* **Task directions**
Rewrite the rows below, replacing "search magnifier" with "magnifying glass" and leaving all other wording unchanged. Omit the pictures from your version.

* **Material**
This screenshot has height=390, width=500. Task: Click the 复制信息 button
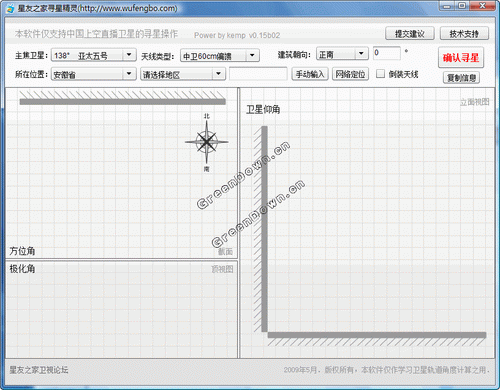pyautogui.click(x=461, y=78)
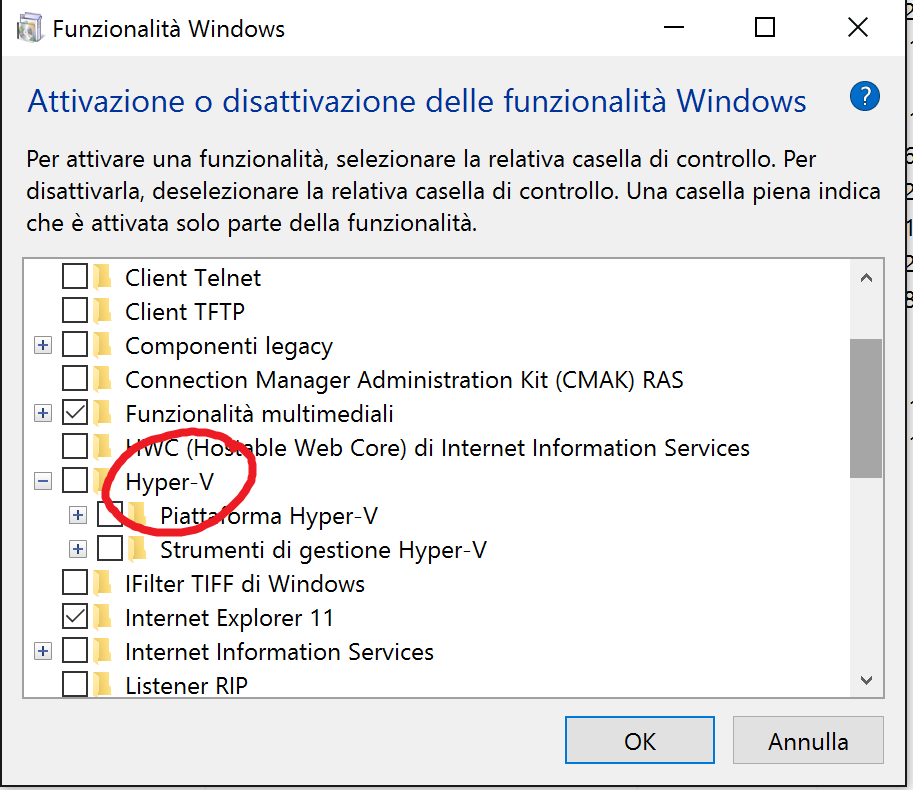Select the Connection Manager Administration Kit item
Screen dimensions: 913x790
(404, 379)

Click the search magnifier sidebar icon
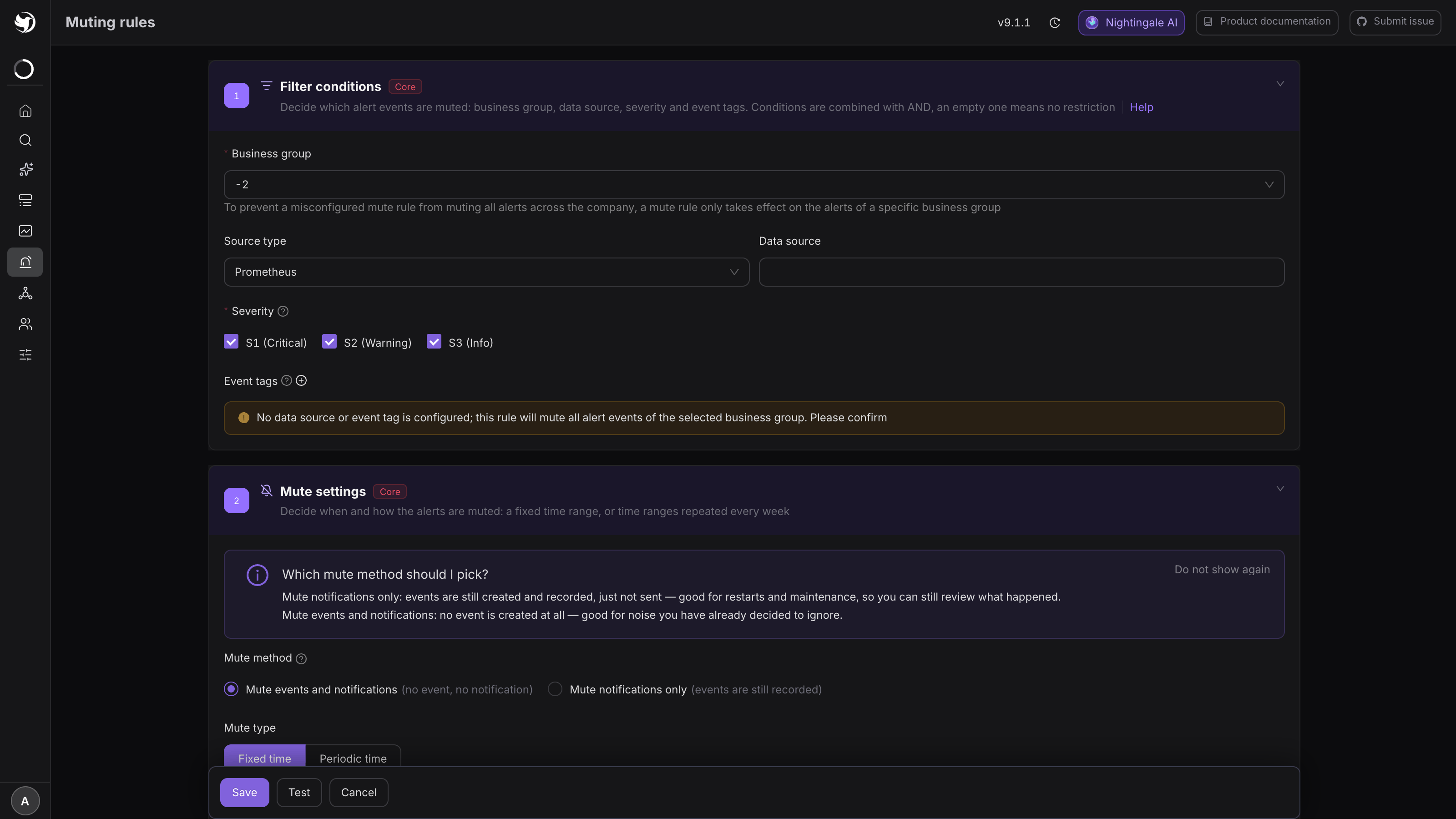(25, 140)
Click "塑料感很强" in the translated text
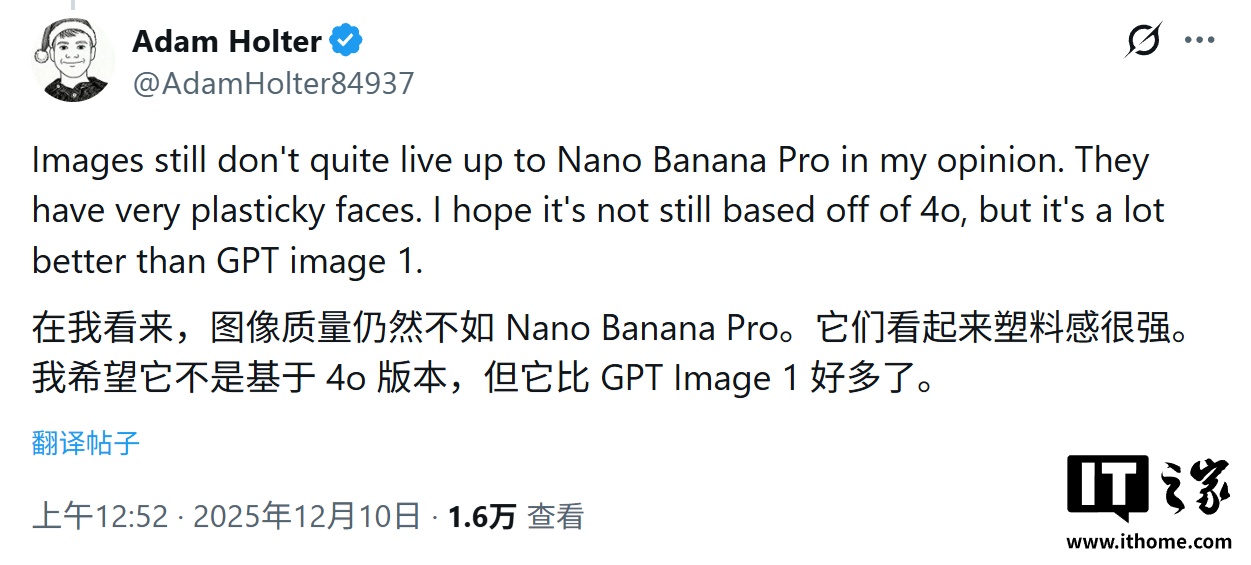Viewport: 1251px width, 565px height. coord(1057,329)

* **Task result**
This screenshot has height=390, width=500. Task: Click the 复制信息 button
pyautogui.click(x=461, y=78)
Select the Connection Manager Administration Kit item
Screen dimensions: 913x790
(404, 379)

Click the magnifying glass sidebar icon
(25, 140)
Click "塑料感很强" in the translated text
Viewport: 1251px width, 565px height. coord(1057,329)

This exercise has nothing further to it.